È una tempesta lo specchio d'acqua di oggi, una superficie agitata da alti marosi che l'artista ha qui realizzato in modo efficacissimo.
Si tratta del "Naufragio" di William Turner (1775 - 1851), opera conservata presso la Tate Britain di Londra.
Il primo immediato colpo d'occhio su questo dipinto mi dice subito quanta strada i vari artisti abbiano compiuto nel corso dei secoli nel riprodurre acque in movimento. Dalle raffigurazioni più semplici e stilizzate delle miniature medioevali a quelle del Rinascimento in cui il tratto pittorico si è arricchito di morbidezza e realismo, fino ai secoli più vicini a noi, l'abilità dei pittori si è sempre più raffinata nel rappresentare ora la profondità, ora il moto, ora riflessi e trasparenze delle onde. Basterebbe citare gli Impressonisti - peraltro non ultimi nel tempo - per comprendere la misura del cammino percorso.
Del resto, che c'è di più mutevole di uno specchio d'acqua per offrire agli artisti un'ampia serie di soggetti cui ispirarsi?
Così oggi, mi piace soffermarmi sulla tempestosa immagine che vedete.
È stato il periodo barocco, dopo la compostezza rinascimentale, ad introdurre davvero il movimento nelle varie arti figurative, anche se già il Tintoretto aveva anticipato nei suoi dipinti tale tendenza.
E insieme a questa, una libertà sempre più grande ha animato diversi pittori nel rappresentare il paesaggio e in esso il mare. Ricordo a questo proposito Rembrandt, Jan Peeters, Van de Velde il Giovane, poi Gaingsborough e Vernet, esponenti tra i più rappresentativi dei tanti che, tra il Seicento e il Settecento, hanno realizzato marine in tempesta o scene di naufragio.
Con questo dipinto di Turner, arriviamo ai primi dell'Ottocento - 1805, per la precisione - e la lotta impari dell'uomo contro la furia degli elementi s'inquadra nel clima romantico e in quella poetica del sublime nata alcuni decenni prima. Essa privilegia la rappresentazione di una natura maestosa, del senso del mistero e di tutti quei fenomeni che affascinano e provocano insieme turbamento per i loro aspetti terrificanti ed estremi. Così, le composizioni pittoriche si popolano di acque tempestose, eruzioni vulcaniche, terremoti, come pure di notturni in cui la luna rischiara un buio inquietante.

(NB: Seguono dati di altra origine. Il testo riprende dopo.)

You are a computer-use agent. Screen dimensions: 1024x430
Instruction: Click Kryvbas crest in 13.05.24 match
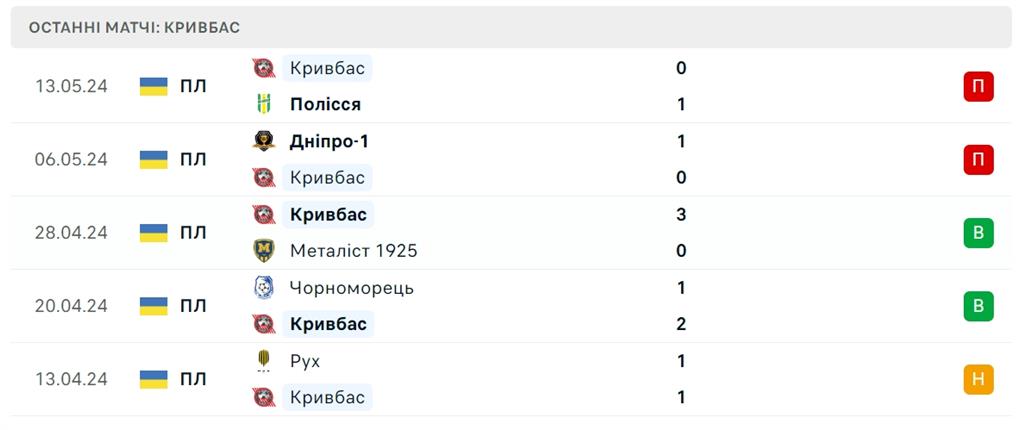coord(264,68)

Nel "Naufragio" - peraltro non l'unica opera in cui ha raffigurato il mare agitato - Turner ci presenta alcune imbarcazioni che stanno per essere sommerse dai flutti e la lotta disperata dei naufraghi contro la sferza del vento e la forza delle onde. Onde che qui hanno perso la loro sagoma consueta per diventare un magma caotico e ribollente, informe e indefinito che l'artista realizza con un tratto pittorico modernissimo - quasi un anticipo di Astrattismo - capace di renderne la leggerezza ma anche il peso e l'ingovernabilità. La visione d'insieme ci restituisce infatti la percezione di un continuo movimento ondeggiante che circonda le barche da ogni lato, in un mare cupo dove le spume tra il bianco e il verdastro mandano lampi di luce sinistra, sotto un cielo scuro gravido di nubi. E tale contrasto accresce la tensione della scena.
Un'opera efficacissima, quindi, che rappresenta l'angosciosa concretezza di un naufragio e che a noi che la osserviamo oggi - a più di due secoli di distanza dal contesto dell'epoca in cui è stata concepita - non può non ricordare la tragedia di altri naufragi più vicini a noi, che hanno seminato e ancora seminano morte nel Mediterraneo.

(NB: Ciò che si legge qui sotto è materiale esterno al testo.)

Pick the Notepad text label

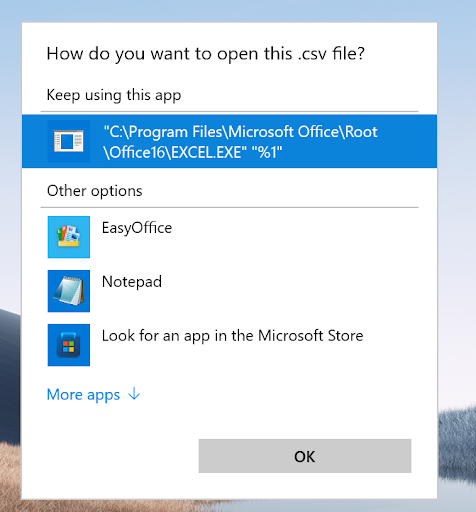[x=132, y=282]
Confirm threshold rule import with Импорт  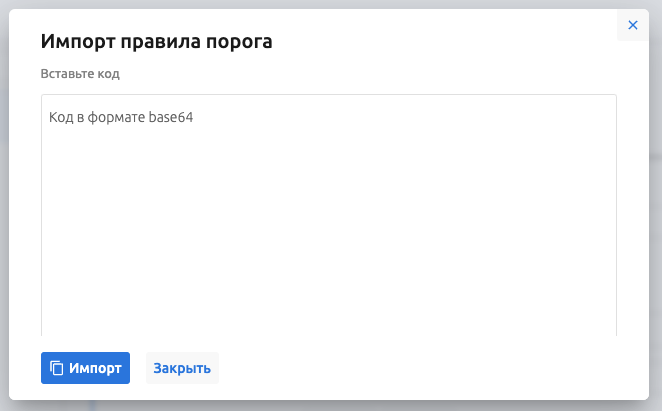85,368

Proprio questa drammaticità mi ha suggerito il brano di musica da associare al dipinto. Non una delle varie tempeste pur pregevoli che possiamo trovare nei concerti di Vivaldi o nella sonata di Beethoven che porta questo nome, ma - sempre di Ludwig van Beethoven - il tumultuoso e movimentato terzo tempo della "Sonata per pianoforte n.14 in Do diesis minore" nota per il suo Adagio iniziale intitolato "Al chiaro di luna".
Una contraddizione? No, perchè a interessarmi qui non è l'atmosfera contemplativa di quel celebre pezzo, ma il "Presto agitato" finale.
Si tratta di un brano in cui il tema, ricco di impetuosa veemenza, è una sorta di corsa inquieta e senza riposo, una travolgente cascata di arpeggi che vanno in crescendo e sembrano culminare in una deflagrazione.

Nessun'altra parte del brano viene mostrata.